1.Current Issues on Irritable Bowel Syndrome: Diet and Irritable Bowel Syndrome.
Jeong Hwan KIM ; In Kyung SUNG
The Korean Journal of Gastroenterology 2014;64(3):142-147
Irritable bowel syndrome (IBS) is one of the most prevalent functional gastrointestinal disorders. It is a multifactorial disorder with its pathogenesis attributed to abnormal gastrointestinal motility, low-grade inflammation, visceral hypersensitivity, communication in the gut-brain axis, and so on.

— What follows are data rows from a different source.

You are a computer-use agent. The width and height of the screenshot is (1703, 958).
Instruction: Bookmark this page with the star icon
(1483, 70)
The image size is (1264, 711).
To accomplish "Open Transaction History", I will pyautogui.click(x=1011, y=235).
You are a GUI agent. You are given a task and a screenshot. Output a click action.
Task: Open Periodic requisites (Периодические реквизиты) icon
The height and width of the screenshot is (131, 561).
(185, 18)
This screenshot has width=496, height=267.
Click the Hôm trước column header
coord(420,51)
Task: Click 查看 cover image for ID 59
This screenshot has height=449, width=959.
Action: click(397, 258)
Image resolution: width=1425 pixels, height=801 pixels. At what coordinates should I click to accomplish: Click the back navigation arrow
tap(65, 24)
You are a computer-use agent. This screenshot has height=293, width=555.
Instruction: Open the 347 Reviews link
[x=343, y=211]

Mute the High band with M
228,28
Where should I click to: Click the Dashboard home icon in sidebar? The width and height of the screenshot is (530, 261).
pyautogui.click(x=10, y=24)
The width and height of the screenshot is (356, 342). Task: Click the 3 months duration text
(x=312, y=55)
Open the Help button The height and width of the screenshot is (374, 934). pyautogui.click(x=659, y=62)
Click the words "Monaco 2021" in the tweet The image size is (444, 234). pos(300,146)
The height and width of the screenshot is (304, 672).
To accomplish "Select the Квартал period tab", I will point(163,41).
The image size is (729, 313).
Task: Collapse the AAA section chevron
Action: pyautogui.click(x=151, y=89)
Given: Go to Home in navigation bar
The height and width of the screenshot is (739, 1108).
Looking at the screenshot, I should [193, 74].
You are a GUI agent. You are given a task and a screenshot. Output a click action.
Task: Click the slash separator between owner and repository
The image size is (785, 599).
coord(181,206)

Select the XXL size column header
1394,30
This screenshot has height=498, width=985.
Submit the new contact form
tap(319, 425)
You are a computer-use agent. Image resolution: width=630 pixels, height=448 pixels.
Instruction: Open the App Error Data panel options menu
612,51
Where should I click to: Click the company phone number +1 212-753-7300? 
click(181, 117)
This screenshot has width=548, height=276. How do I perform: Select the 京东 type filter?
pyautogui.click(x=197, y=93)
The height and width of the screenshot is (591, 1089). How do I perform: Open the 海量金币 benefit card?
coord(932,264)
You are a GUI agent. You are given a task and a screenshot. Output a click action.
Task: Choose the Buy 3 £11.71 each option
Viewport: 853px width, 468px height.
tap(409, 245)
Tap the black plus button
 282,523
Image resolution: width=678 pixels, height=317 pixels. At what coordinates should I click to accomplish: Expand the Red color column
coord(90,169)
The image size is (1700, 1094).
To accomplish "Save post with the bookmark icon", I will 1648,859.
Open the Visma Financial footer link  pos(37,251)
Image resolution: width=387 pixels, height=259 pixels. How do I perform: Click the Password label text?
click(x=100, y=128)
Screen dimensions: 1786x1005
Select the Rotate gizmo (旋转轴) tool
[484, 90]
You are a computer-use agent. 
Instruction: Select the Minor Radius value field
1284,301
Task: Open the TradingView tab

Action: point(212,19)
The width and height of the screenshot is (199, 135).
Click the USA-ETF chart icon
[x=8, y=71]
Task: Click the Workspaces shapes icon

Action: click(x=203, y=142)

Traditionally, IBS has been treated with diet and lifestyle modification, fiber supplementation, psychological therapy, and pharmacological treatment. Carbohydrates are intermingled with a wide range of regularly consumed food including grains such as rye and wheat, vegetables, fruits, and legumes. Short-chain carbohydrates that are poorly absorbed exert osmotic effects in the intestinal lumen increasing its water volume, and are rapidly fermented by bacteria with consequent gas production. These effects may be the basis for the induction of most of the gastrointestinal symptoms. This has led to the use of lactose-free diets in those with lactose intolerance and of fructose-reduced diets for fructose malabsorption. As all poorly absorbed short-chain carbohydrates have similar and additive effects in the intestine, a concept has been developed to regard them collectively as FODMAPs (fermentable oligosaccharides, disaccharides, monosaccharides and polyols) and to evaluate a dietary approach that restricts them all. Based on the observational and comparative studies, and randomized-controlled trials, FODMAPs have been shown to trigger gastrointestinal symptoms in patients with IBS. Food choice via the low FODMAPs and potentially other dietary strategies is now a realistic and efficacious therapeutic approach for managing symptoms of IBS.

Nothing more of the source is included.